With the Norepinephrine and Epinephrine they have no involvement in the initial stabilization of most monamine conditions as they are primarily serotonin and dopamine caused. They also hold no value in the initial determination of administration of the nutrients. They come into play after the serotonin and dopamine have been optimized in the phase 3 therapeutic range and the patient has taken the supplements continuously for 6 months. My memory on this is not perfect so I many be wrong on specifics but I believe they determined for the Norepinephrine it takes 1-3 months for it to stabilize and for the Epinephrine it takes 3-6 months. Norepinephrine controls the Hypothalamic Pituitary Axis which includes the Adrenal cortex, sex hormones, cortisol, and many other things. Norepinephrine and Epinephrine don't get talked about that much in the videos I have seen of his or the papers I have read so to get a full explanation of their full involvement you would likely need to get Dr. Hinz or Dr. Chad to fully explain it. The main thing to note is that the main things that regulate function are serotonin and dopamine. You can see how all of these things function together in this chart though: https://web.archive.org/web/20161015...atary-axis.jpg

If none of that really made sense to you don't sweat it either haha. It took me quite a while to really grasp all of this information, and it works whether or not you understand it all! And sorry if this was a bit of a lengthy post to read, its hard to explain all of this without doing so.

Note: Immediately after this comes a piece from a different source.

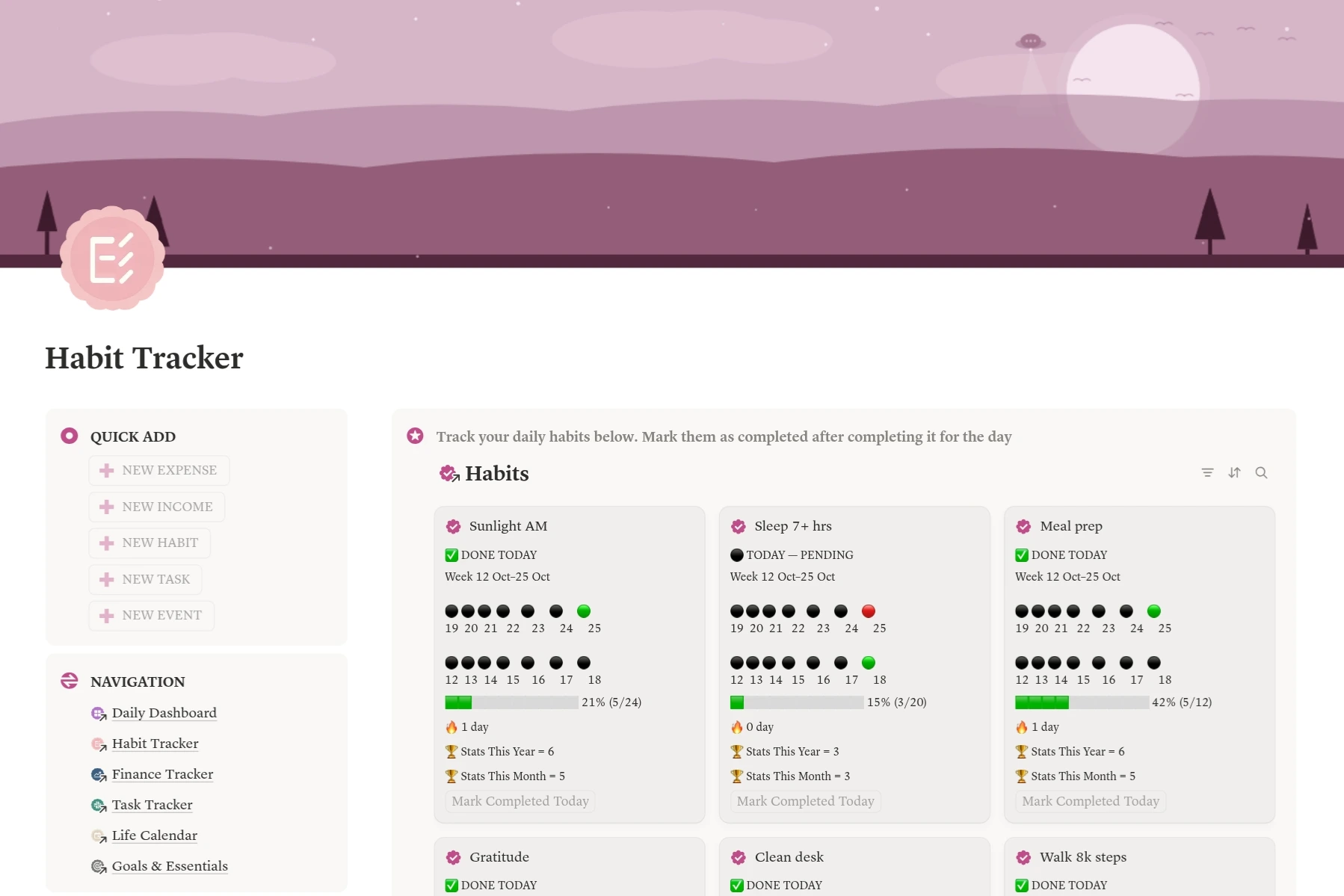Open the Habits filter icon
The width and height of the screenshot is (1344, 896).
(x=1207, y=472)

Edit: One thing I want to add with the phases is that the excerpt that I pasted was only describing the phase description in the kidneys. The OCT-2 transporter is identical and homologous in both the kidneys and brain (and other organs), so when you determine the status of the OCT-2 as being phase 1 in the kidneys for example it is then known that it is also phase 1 in the brain. Phase 1 in the brain means the transporter is preventing reuptake into the presynaptic neuron because it is trying to increase post-synaptic firing. Phase 2 indicates that their is adequate amounts of neurotransmitters in the synapse which is allowing for adequate post-synaptic firing, but their is inadequate amounts of neurotransmitters in the pre-synaptic vesicles so that is why you see the number decrease because the neurotransmitters are being reuptaked back into the pre-synaptic neuron. This is represented by phase 2 in the kidneys the neurotransmitters are reuptaked back into the blood rather than into the urine. With phase 3 you now have both adequate amounts of neurotransmitters in the synapse and adequate amounts in the pre-synaptic vesicles which is represented by a now increase in urinary values.